If your drains keep backing up and a cleaning seems to fix it for a few weeks before the problem returns, there's a good chance the clog isn't the real issue. That's exactly what we ran into on this Puyallup job. The line was backing up repeatedly, and the homeowner had already had it cleared before. We cleared it again - but we didn't stop there.
We went into the crawl space to actually look at the waste line, and that's where we found the culprit. The horizontal drain pipe running through the crawl space had a back-pitch to it. Instead of sloping toward the sewer like it should, it was pitched the wrong direction - causing waste to pool and sit in the line rather than drain out. No amount of line cleaning was going to fix that permanently.
This is one of those situations where the diagnosis matters more than the repair itself.

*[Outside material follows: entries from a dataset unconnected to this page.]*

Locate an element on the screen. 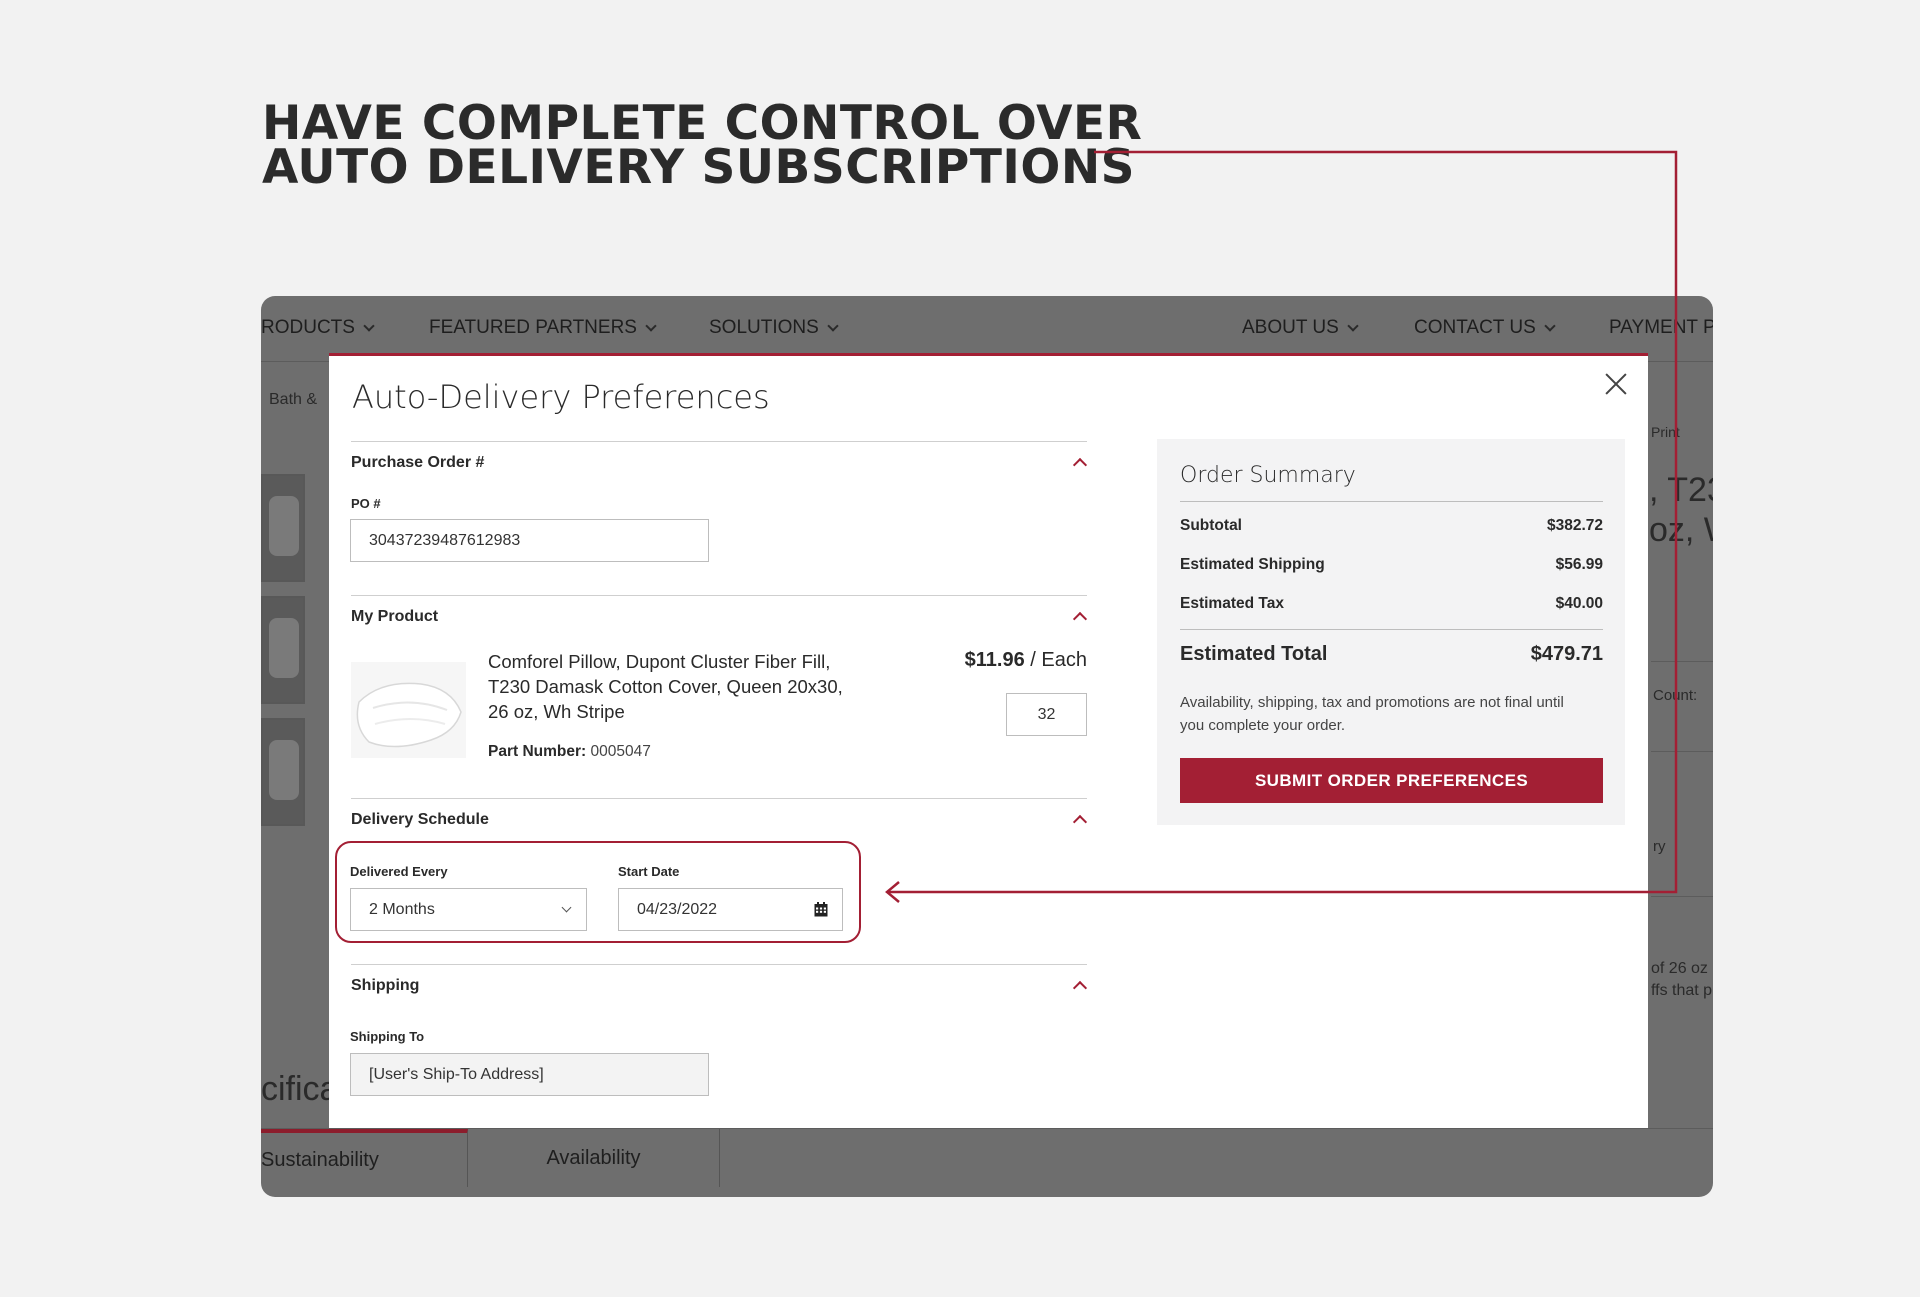 The height and width of the screenshot is (1297, 1920). price-value: $11.96 is located at coordinates (994, 660).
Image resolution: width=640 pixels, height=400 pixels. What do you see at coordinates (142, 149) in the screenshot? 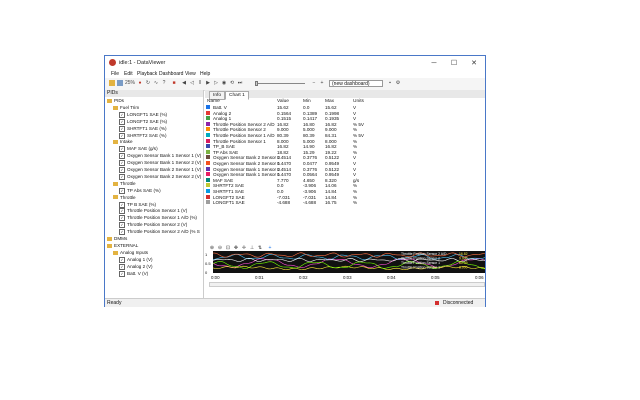
I see `tree-item-label: MAF SAE (g/s)` at bounding box center [142, 149].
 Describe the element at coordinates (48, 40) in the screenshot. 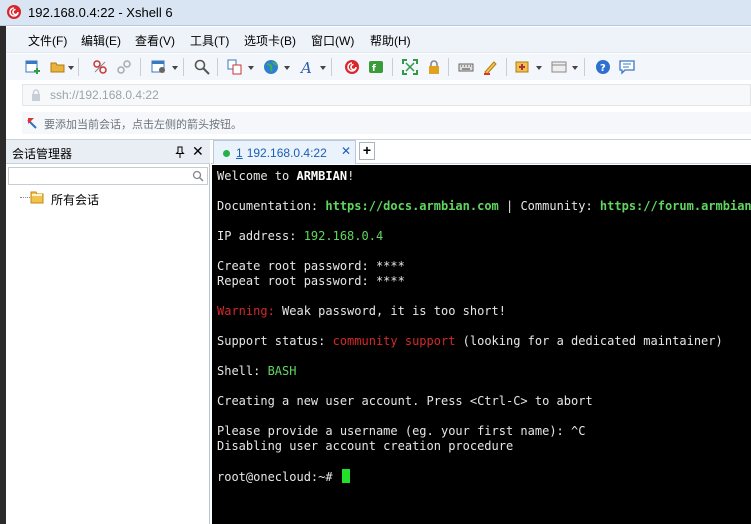

I see `menu-file: 文件(F)` at that location.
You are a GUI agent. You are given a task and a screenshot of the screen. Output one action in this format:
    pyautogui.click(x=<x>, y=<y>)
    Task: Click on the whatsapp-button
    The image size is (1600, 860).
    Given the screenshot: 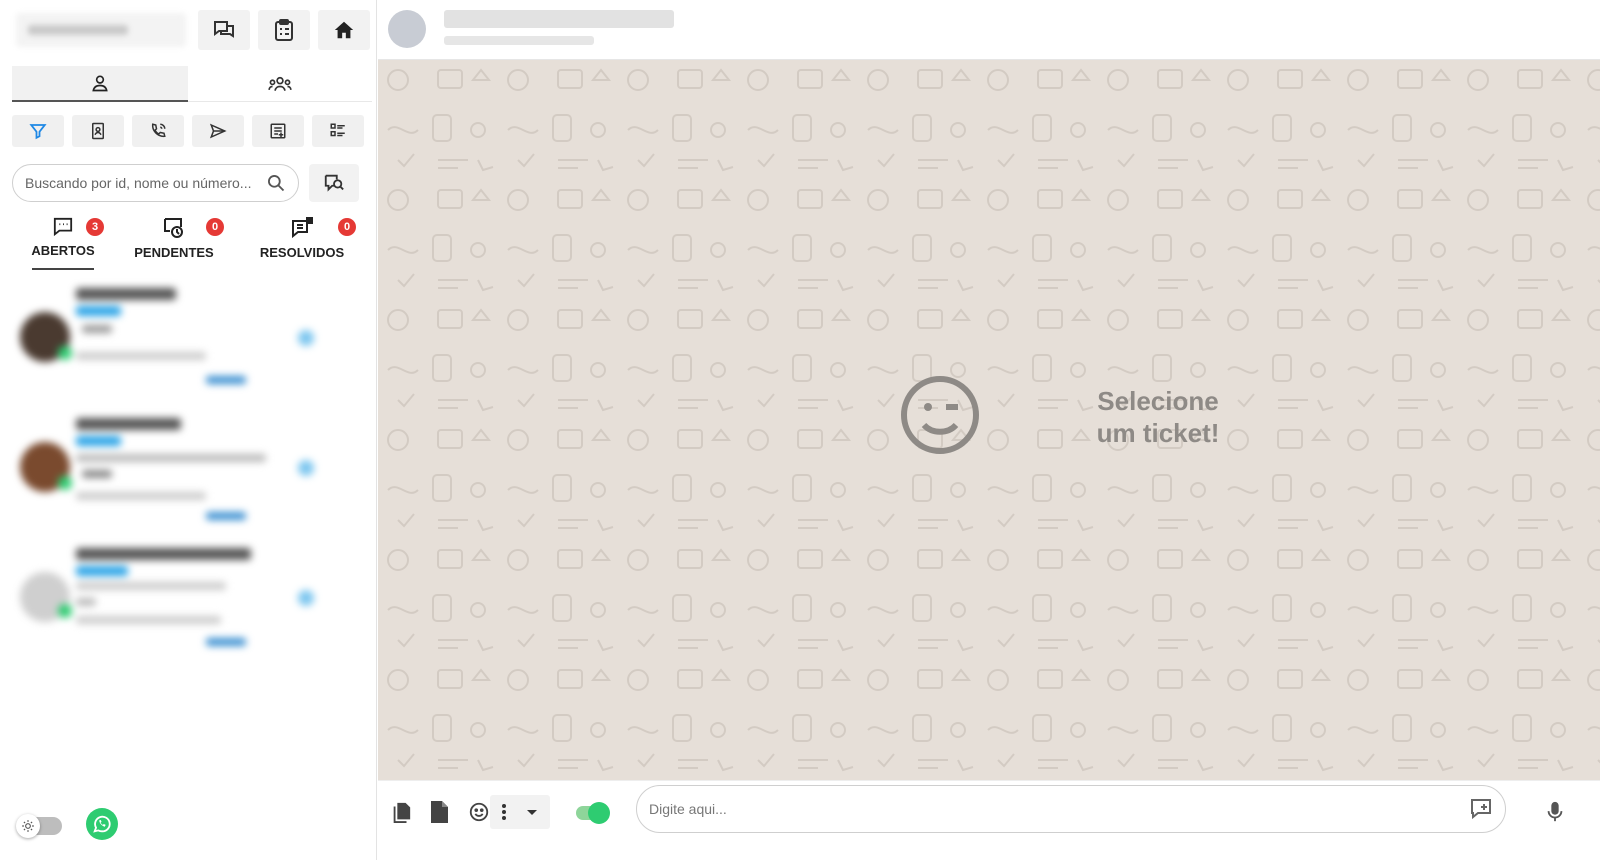 What is the action you would take?
    pyautogui.click(x=102, y=824)
    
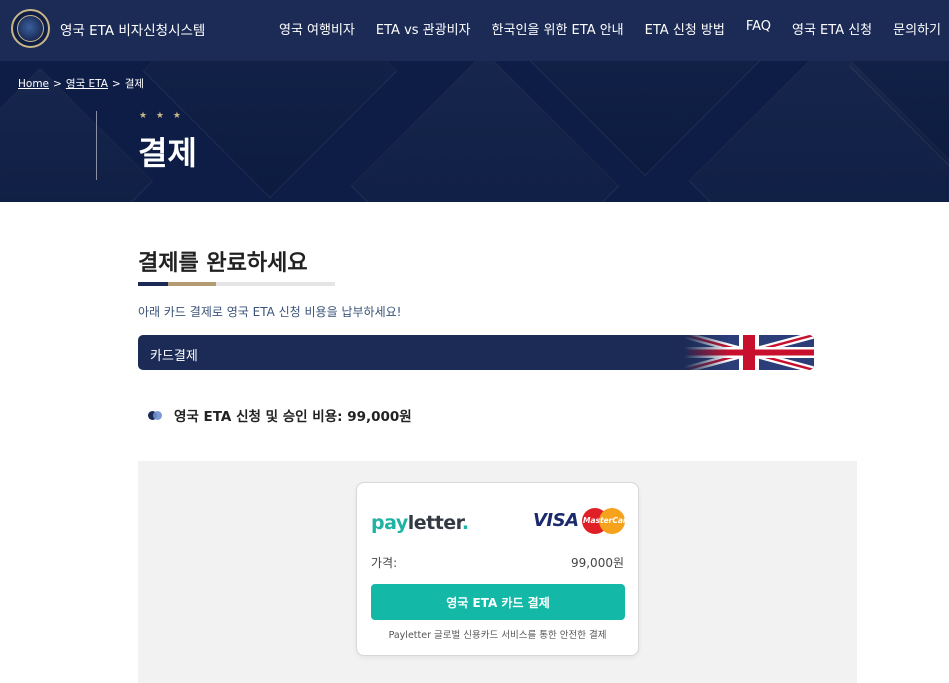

A plumber who only clears the line and leaves is going to send you right back to square one. We used a level to confirm the pitch issue on the ABS drain pipe, documented it, and identified what needs to happen to actually solve the problem - correct the grading so the pipe drains the way it's supposed to.
Drain pipe grading might not sound like a big deal, but it's one of the most common hidden causes of chronic sewer backups in older homes. Houses settle over time. Pipes shift. What was installed correctly decades ago can gradually move out of alignment. And in a crawl space, it can go undetected for years because nobody is down there looking.
If you're dealing with backups that keep coming back, don't just keep paying to have the line cleared. That's treating the symptom. The fix needs to start with understanding why the line is backing up in the first place - and that means getting eyes on the pipe itself.